Search the data for the word "agent" and copy each line that has it.

• **DATASET ENTRIES**:
==========

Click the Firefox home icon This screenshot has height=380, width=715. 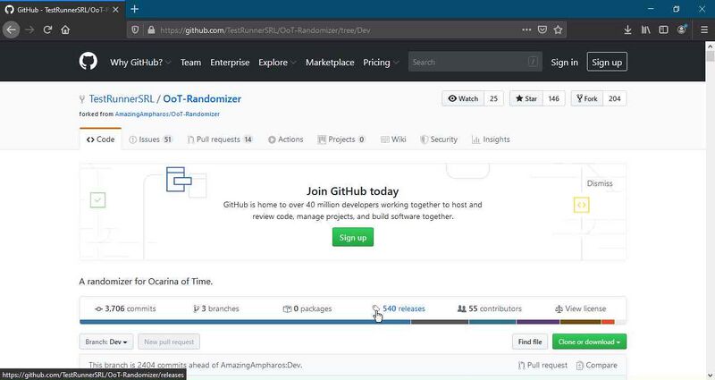click(x=65, y=30)
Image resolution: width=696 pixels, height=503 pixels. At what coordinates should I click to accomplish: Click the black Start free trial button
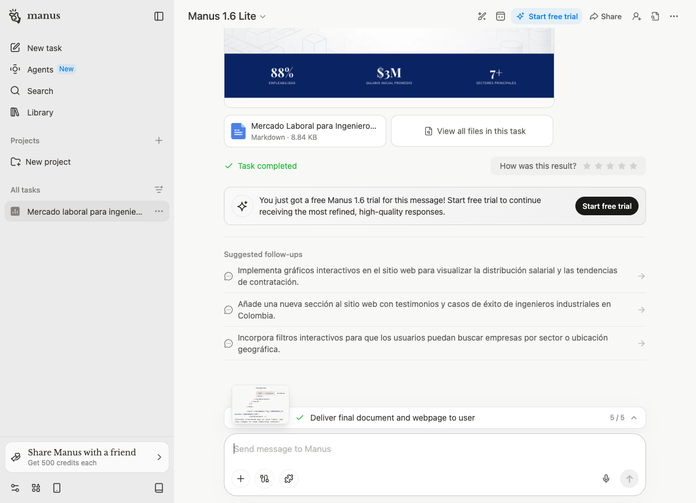pos(607,206)
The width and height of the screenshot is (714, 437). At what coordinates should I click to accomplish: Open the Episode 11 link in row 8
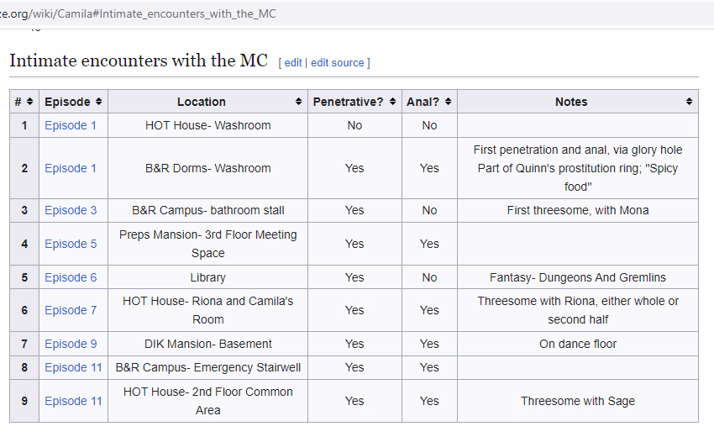pos(73,367)
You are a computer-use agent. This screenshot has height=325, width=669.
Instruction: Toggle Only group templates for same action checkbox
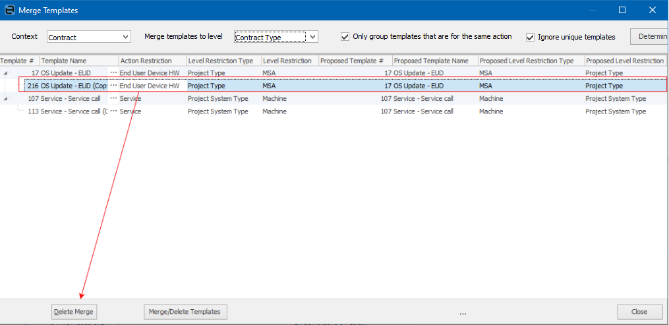(x=345, y=37)
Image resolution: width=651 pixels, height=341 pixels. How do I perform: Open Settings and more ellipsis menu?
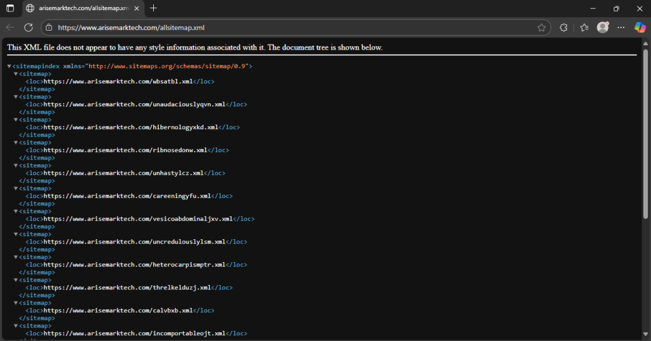[x=621, y=27]
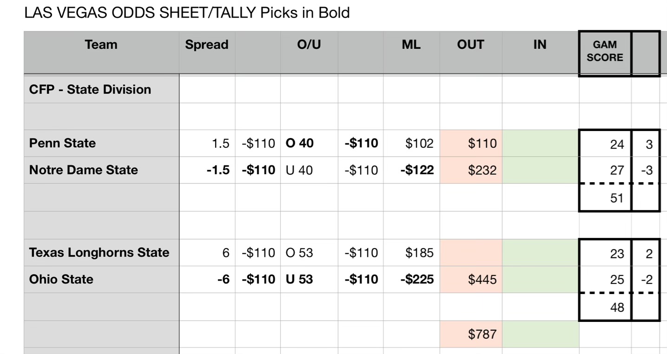Viewport: 667px width, 354px height.
Task: Click the $445 OUT cell
Action: click(471, 279)
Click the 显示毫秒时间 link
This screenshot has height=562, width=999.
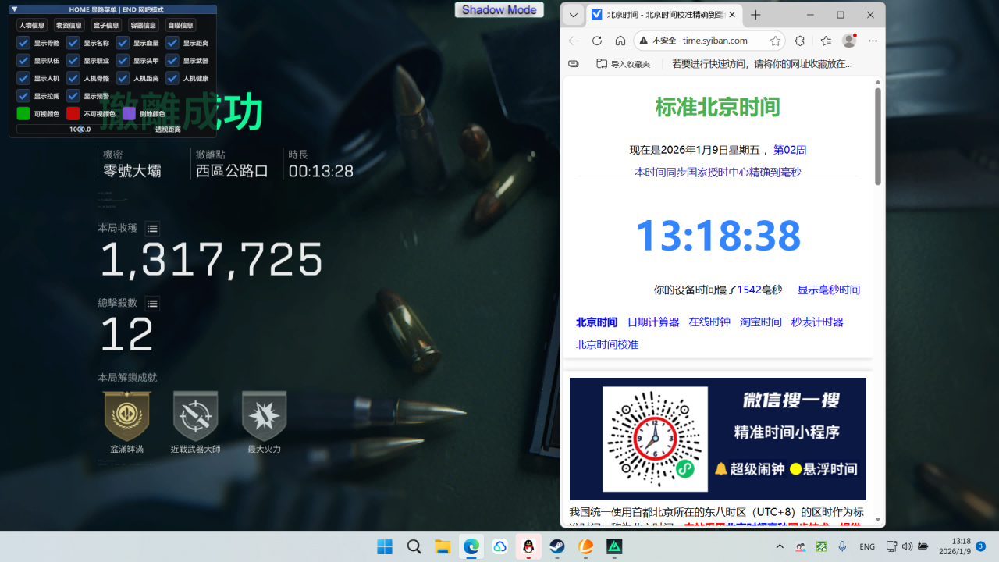coord(828,290)
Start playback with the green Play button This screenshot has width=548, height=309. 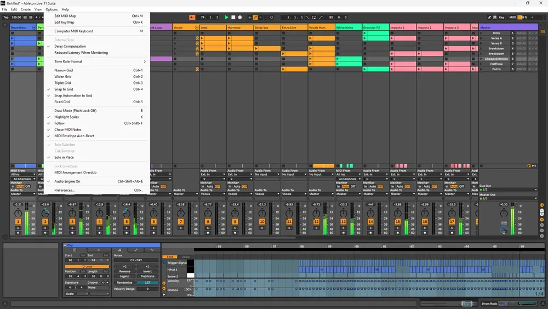(x=226, y=17)
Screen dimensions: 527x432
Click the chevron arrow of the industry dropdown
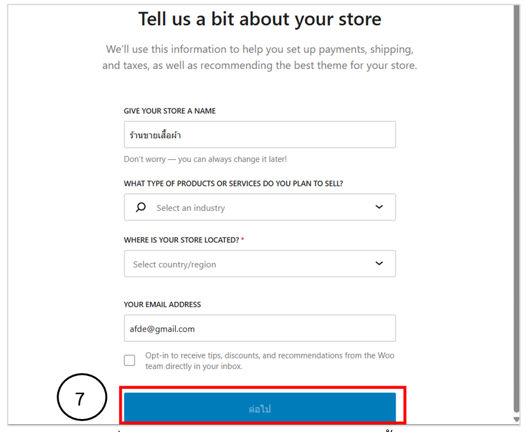point(379,208)
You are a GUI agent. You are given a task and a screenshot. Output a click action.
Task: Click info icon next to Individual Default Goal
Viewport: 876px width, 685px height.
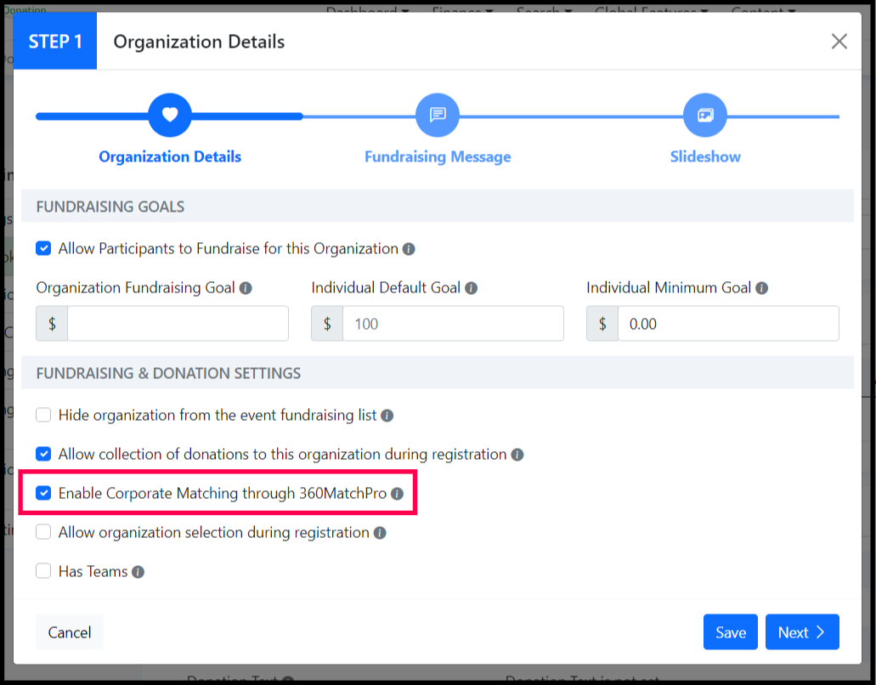pos(471,288)
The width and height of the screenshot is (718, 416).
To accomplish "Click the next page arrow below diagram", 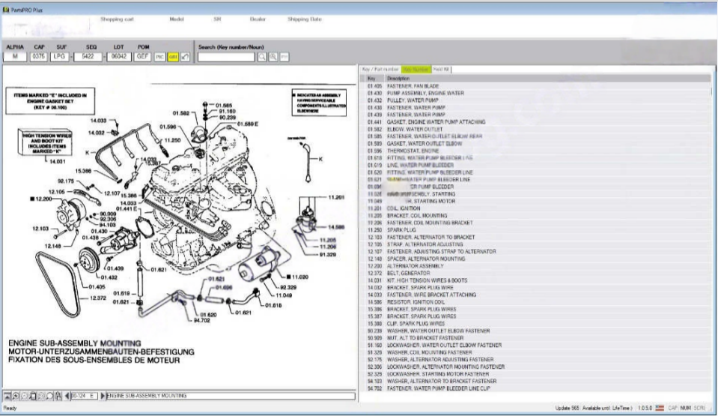I will (103, 394).
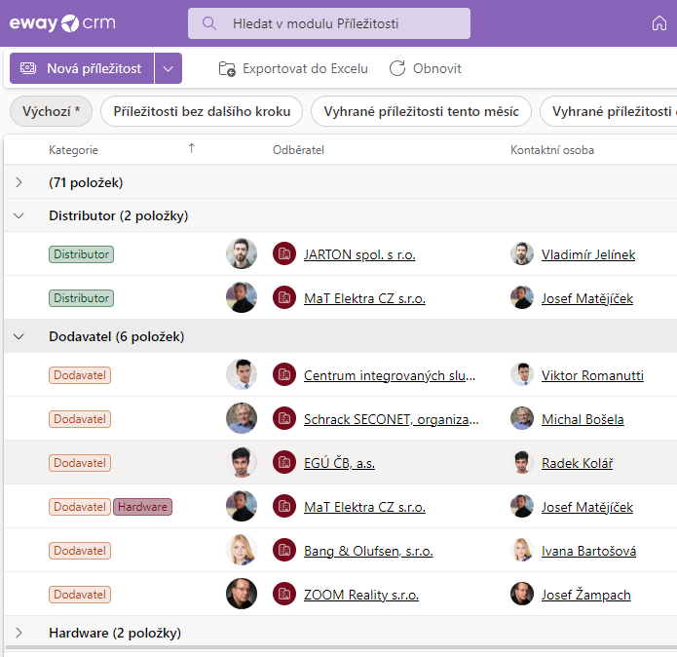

==========

• **YOUR SOLUTION**:
You are a computer-use agent. This screenshot has height=325, width=669.
You are a GUI agent. You are given a task and a screenshot. Output a click action.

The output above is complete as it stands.